Exercise description:
Copy nothing but the lines below running from the line containing "For every named" through the line containing "You are a GUI", both end lines included.

Dataset excerpts:

[Start of section]

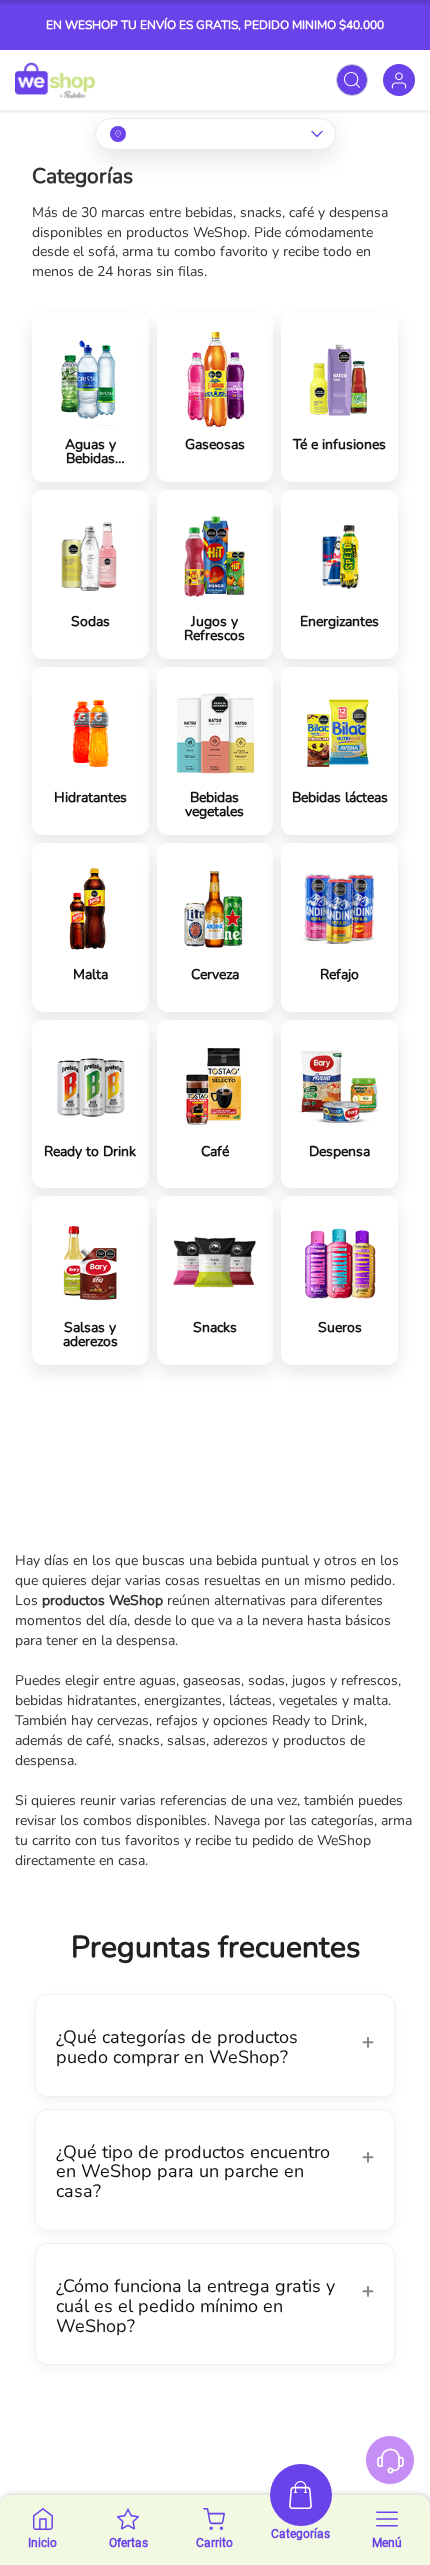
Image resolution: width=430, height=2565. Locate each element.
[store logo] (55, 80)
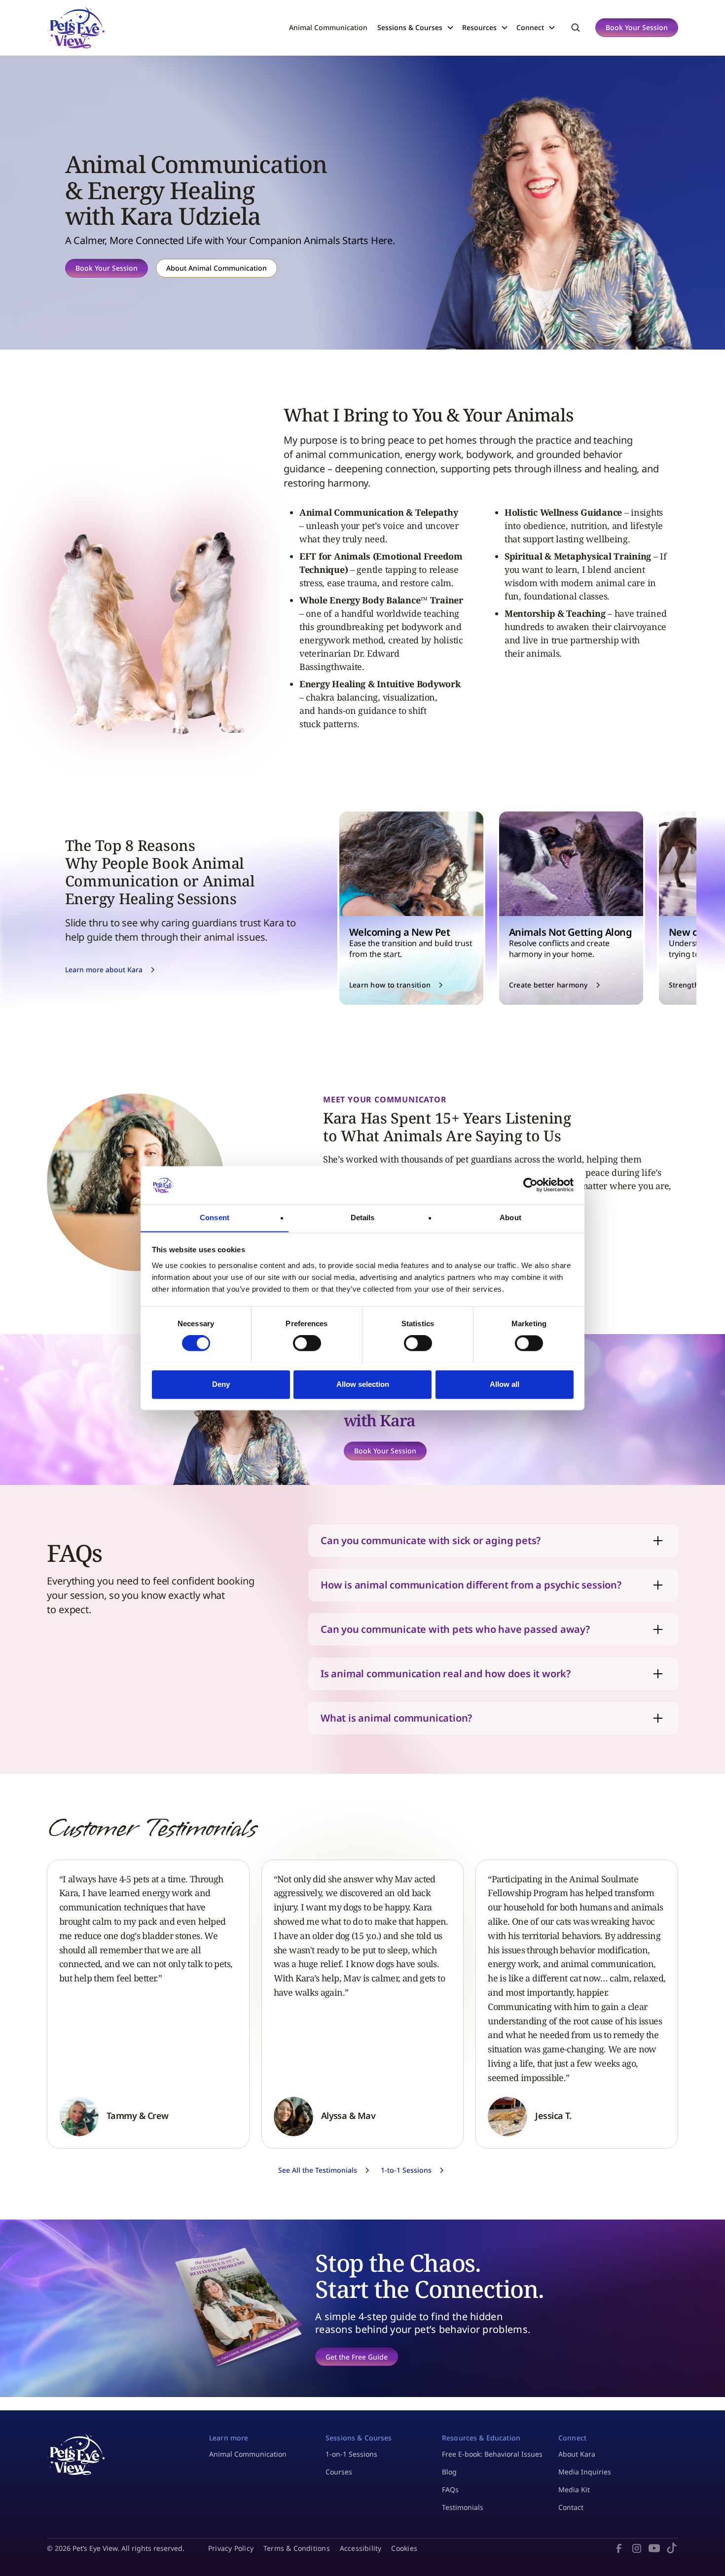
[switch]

[End of section]
[Start of section]

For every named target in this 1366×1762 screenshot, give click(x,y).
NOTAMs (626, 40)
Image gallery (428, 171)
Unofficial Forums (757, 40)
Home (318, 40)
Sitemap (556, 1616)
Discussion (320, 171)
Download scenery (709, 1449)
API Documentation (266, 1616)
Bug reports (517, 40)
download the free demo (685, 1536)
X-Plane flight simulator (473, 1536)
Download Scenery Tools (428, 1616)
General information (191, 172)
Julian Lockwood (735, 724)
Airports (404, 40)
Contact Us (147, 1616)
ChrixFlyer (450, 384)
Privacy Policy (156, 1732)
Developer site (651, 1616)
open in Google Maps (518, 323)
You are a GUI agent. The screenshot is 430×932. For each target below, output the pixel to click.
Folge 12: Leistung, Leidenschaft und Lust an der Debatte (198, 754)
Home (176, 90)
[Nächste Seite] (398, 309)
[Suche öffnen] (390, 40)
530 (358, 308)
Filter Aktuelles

[End of section]

Task result:
For every named target in this 1366×1762 screenshot, give click(x,y).
NOTAMs (626, 40)
Image gallery (428, 171)
Unofficial Forums (757, 40)
Home (318, 40)
Sitemap (556, 1616)
Discussion (320, 171)
Download scenery (709, 1449)
API Documentation (266, 1616)
Bug reports (517, 40)
download the free demo (685, 1536)
X-Plane flight simulator (473, 1536)
Download Scenery Tools (428, 1616)
General information (191, 172)
Julian Lockwood (735, 724)
Airports (404, 40)
Contact Us (147, 1616)
ChrixFlyer (450, 384)
Privacy Policy (156, 1732)
Developer site (651, 1616)
open in Google Maps (518, 323)
You are a GUI agent. The screenshot is 430×932. For each target below, output the pixel to click.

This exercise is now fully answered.